Sur l’incontournable Instagram, je vous renvoie à l’article du Monde Campus sur « la nouvelle génération de l’éducation sexuelle » publié le 31 août et qui citait les ressources suivantes – autant de comptes très suivis et très influents : @jemenbatsleclito, @tasjoui, @mashasexplique, @sexysoucis, @jouissance.club, @wi_cul_pedia, @gangduclito, @lafaqdecamille. Ces contenus ne sont pas destinés aux enfants, puisque avant 13 ans ils n’ont (supposément) pas le droit d’accéder à TikTok ni à Instagram.

Le plus important reste le dialogue

Toutes ces recommandations vous semblent-elles suffisantes ou, au contraire, écrasantes ? Dans un cas comme dans l’autre, ces supports ne servent pas à se décharger du « problème » de l’éducation sexuelle. Le plus important reste le dialogue : aux parents d’ouvrir la porte aux conversations et aux questions, sans brusquer ! Le plus important consiste à normaliser le sujet. Un échange fructueux peut commencer par de simples remarques du quotidien. Imaginons un enfant qui trouve telle chanteuse « super belle » : cette petite phrase permet de lancer une conversation passionnante (et pas que pour les plus jeunes !) sur les critères esthétiques de notre société, le rapport à la confiance en soi, à la séduction… et bien sûr, au rapport entre sexualisation et sexualité.

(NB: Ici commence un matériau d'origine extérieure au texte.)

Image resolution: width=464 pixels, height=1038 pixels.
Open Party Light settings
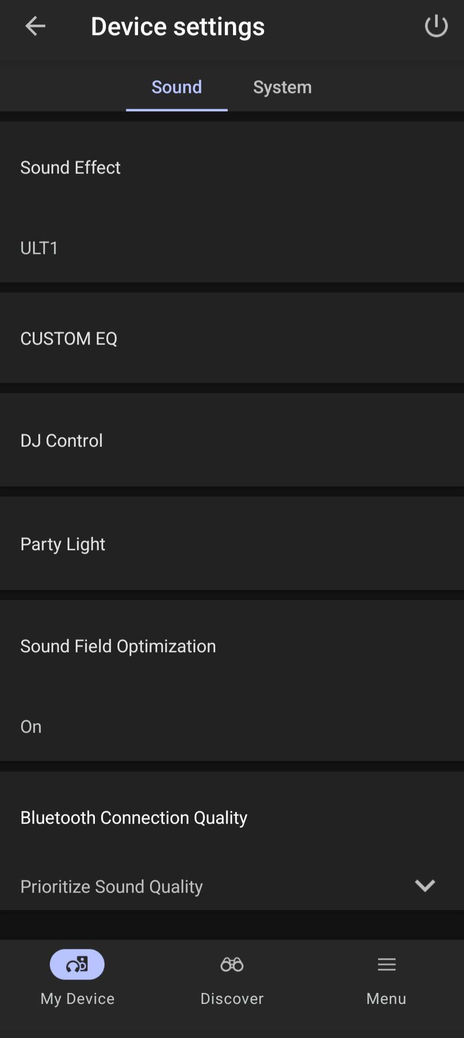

Pas besoin de forcer le trait : entre les films et les séries télévisées, les publicités et les livres, les informations et la vie des célébrités, les enfants et ados baignent dans des références à la sexualité. Certains parents (et certains intellectuels) regrettent cette omniprésence. D’autres estimeront que ces informations font partie de la vie, qu’elles sont nécessaires pour grandir, pour comprendre le monde qui nous entoure… et qui sait ? pour mieux apprécier ses futures rencontres.

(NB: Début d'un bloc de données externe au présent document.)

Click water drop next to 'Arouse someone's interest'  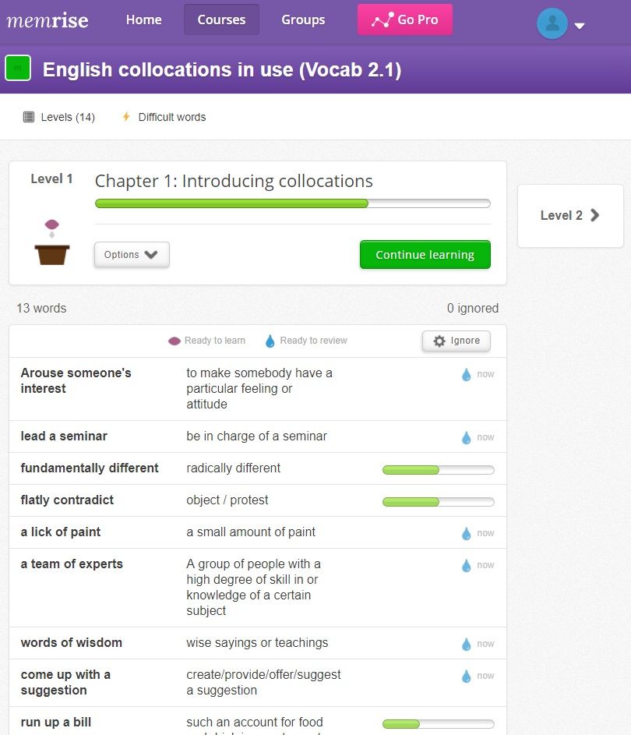coord(466,374)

Bien sûr, la peur de « donner toutes les clés » est compréhensible. Mais sur ce point, je voudrais vraiment rassurer les parents : les clés servent autant à ouvrir des portes (vers les autres, vers le plaisir) qu’à les fermer (pour préserver son intégrité). Et c’est peut-être cet équilibre qui définit le mieux les nouveaux codes de l’éducation sexuelle : informer pour protéger. Un enfant qui comprend son corps, et le corps des autres, possède des bases solides pour avancer. Vers où ? Ça, c’est lui ou elle qui le décidera.